Sad DD is the most huggable DD. |
Of course, Lunella has her motivations as well. She explains that she needs it to somehow prevent the Terrigen cloud hovering in the atmosphere from eventually infecting and transforming her. Apparently, she has somehow deduced that she has the Inhuman gene.
I don't know which subsequent question this raises to be more interested in. Is the existence of the Inhumans now so common knowledge to the general populace that they now have access to self-administered tests to detect their Inhuman heritage? Am I right in understanding that neither of her parents tested positive for the gene? It's already a recessive gene to begin with so I'm starting to wonder why. Of course, we could later discover that they aren't her birth parents, but this wouldn't be the first instance of the family member of a newly activated Inhuman not being Inhuman too, such as Ms Marvel's brother Aamir, whose body rejected it either because he's a latent mutant or he prayed it away/has denial issues.
"Dumb dog, why are you following me? I ain't got a crumb, dog. How about letting me be?" |
Of course, she's not out of his line of vision before we hear her shouting and getting cut off mid-sentence. Concerned, Devil Dinosaur searches high and low for her, including under a truck under a dumpster, and up in the moon. Okay, You know how I said he has quasi-human intelligence? Maybe it's mitigated by the fact that people are getting stupider these days. His IQ must adjust to the median human intelligence whenever he's transported to the modern day. Yes, that's just head canon to explain his hunting prowess. He's a goddamn T-Rex for crying out loud, the girl isn't going to be under a dumpster. Of course, the more I think about the part with the moon, that was probably a moment of Devil Dinosaur remembering another friend he lost just recently and having a moment of quiet reflection.

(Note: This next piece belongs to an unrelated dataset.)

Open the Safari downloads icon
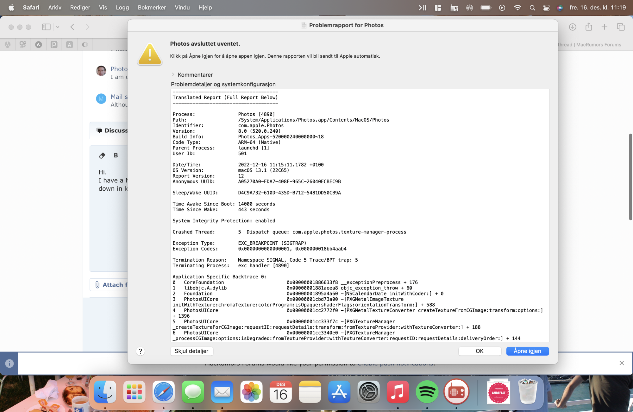The image size is (633, 412). tap(572, 27)
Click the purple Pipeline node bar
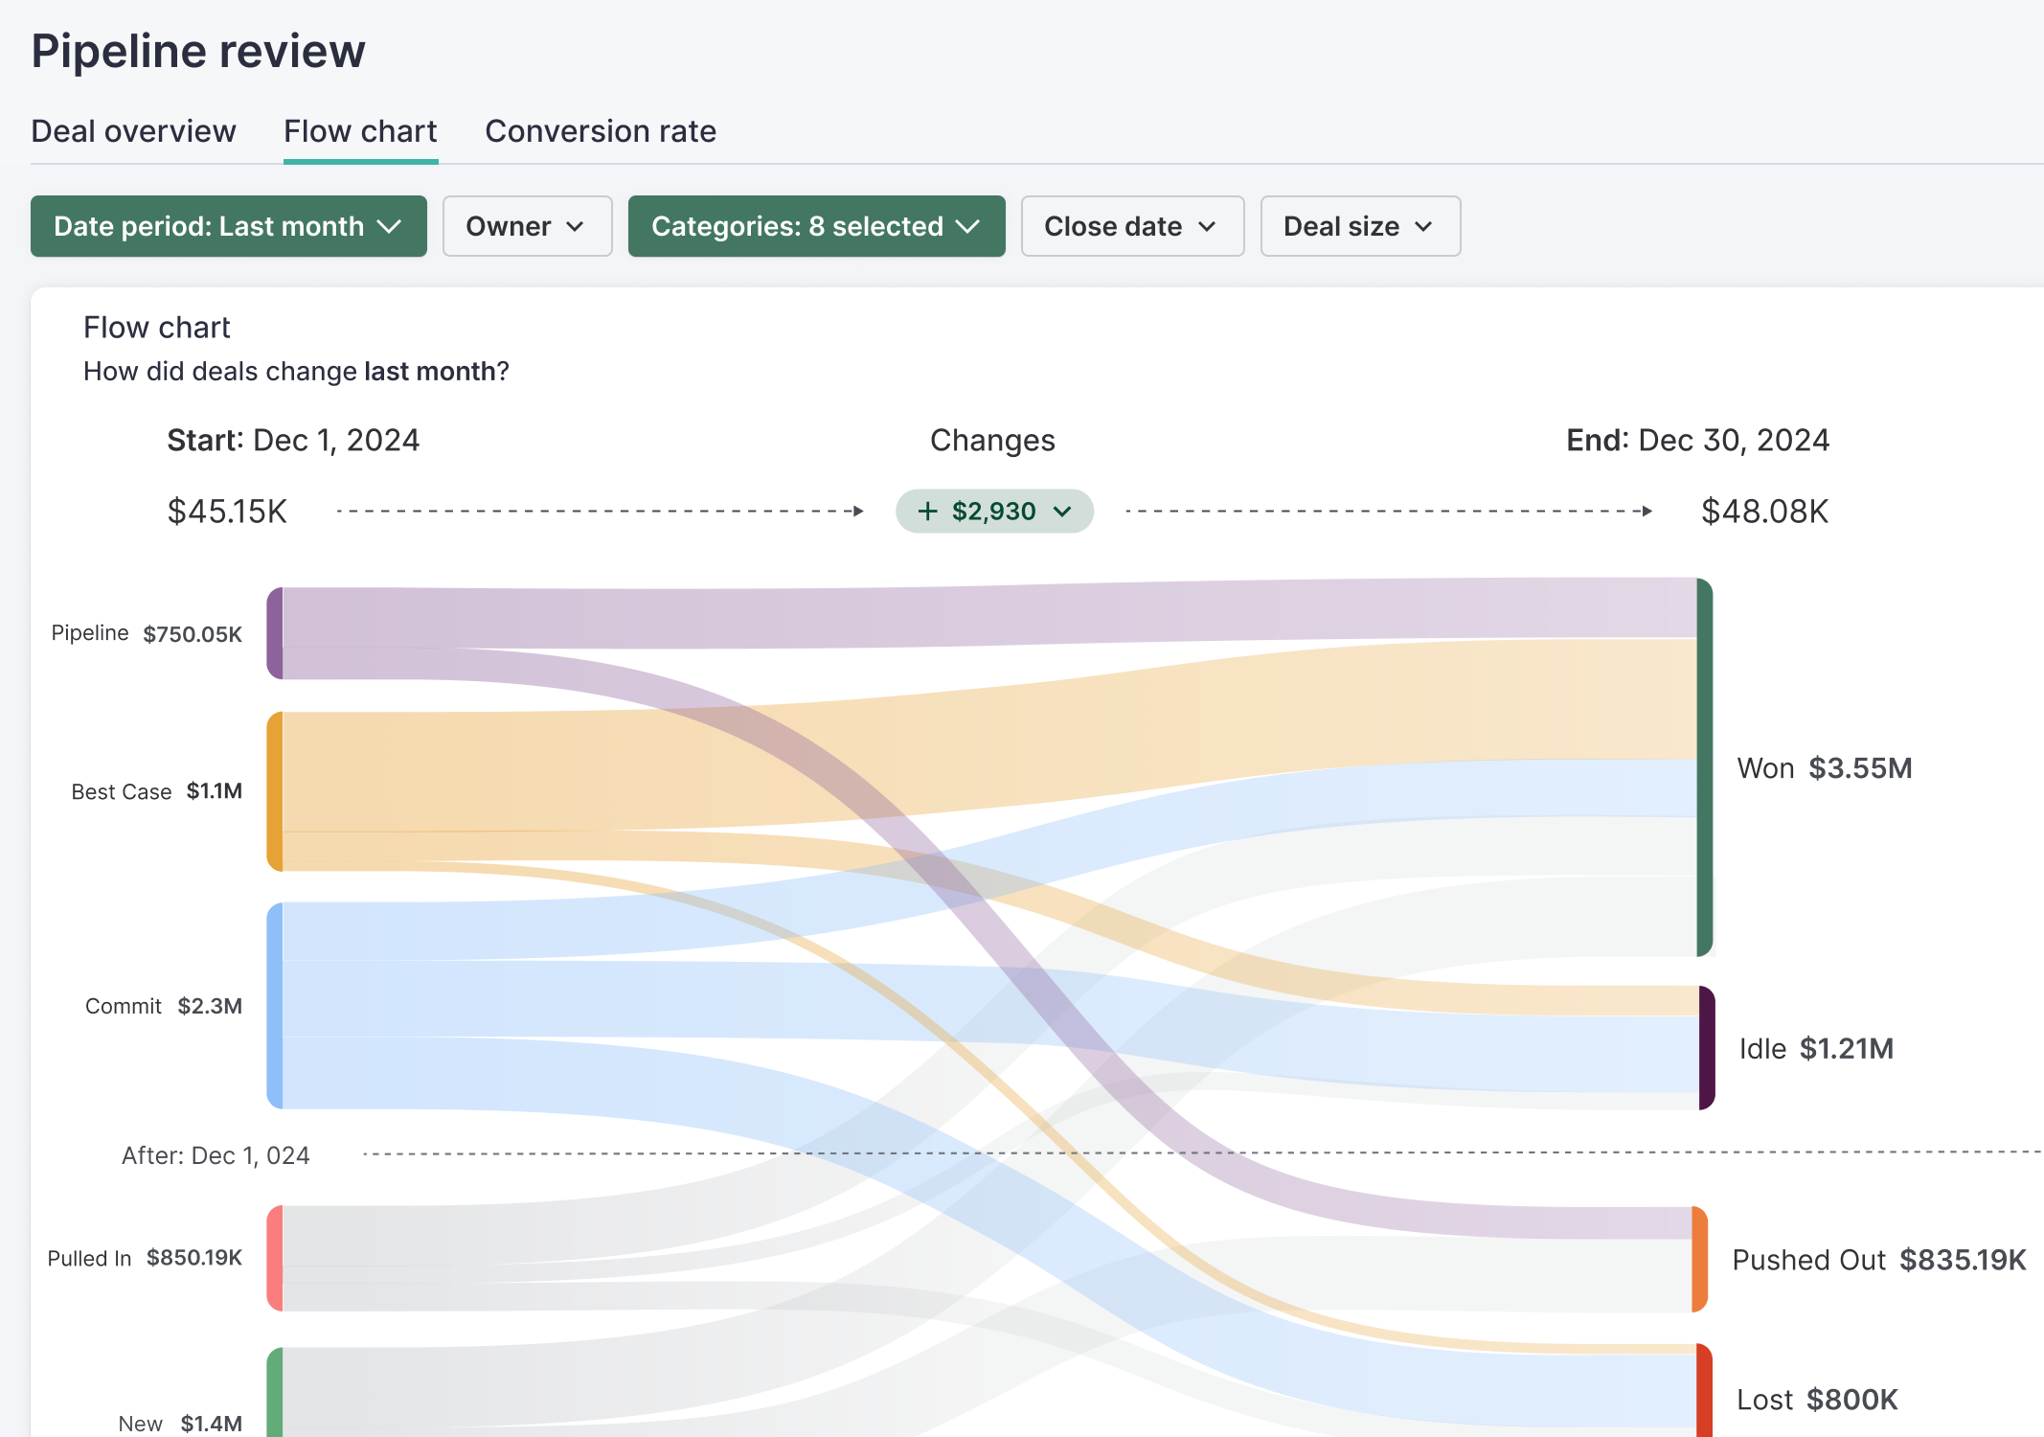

Not to far away, we see what has befallen Lunella as she is in the clutches of the Killer Folk, who have procured an even better grasp on the English language, as well as some police equipment, having recently gotten the jump on some of New York's finest. Okay, I can understand a couple of cops being no match for a T-Rex, but a bunch of cavemen about the size of 3rd-grader? Wow, even for a world full of super beings, these cops fail to measure up.
This book continues to be a charming romp of a book. While there are no actual "deal breaker" problems with it, I do feel it's only fair to acknowledge that it does some acrobatics in order to achieve some of its ends, primarily the Killer Folk learning English in an afternoon, but otherwise this book has components that I think of as classic Marvel. One of our leads is effectively a misunderstood monster with a heart of gold and the other is a super genius as out of step in the modern day as the dinosaur is. Throwing them together and allowing for that push and pull between them brings something to the table that feels both timeless and fresh and I'm very much enjoying where this title is going.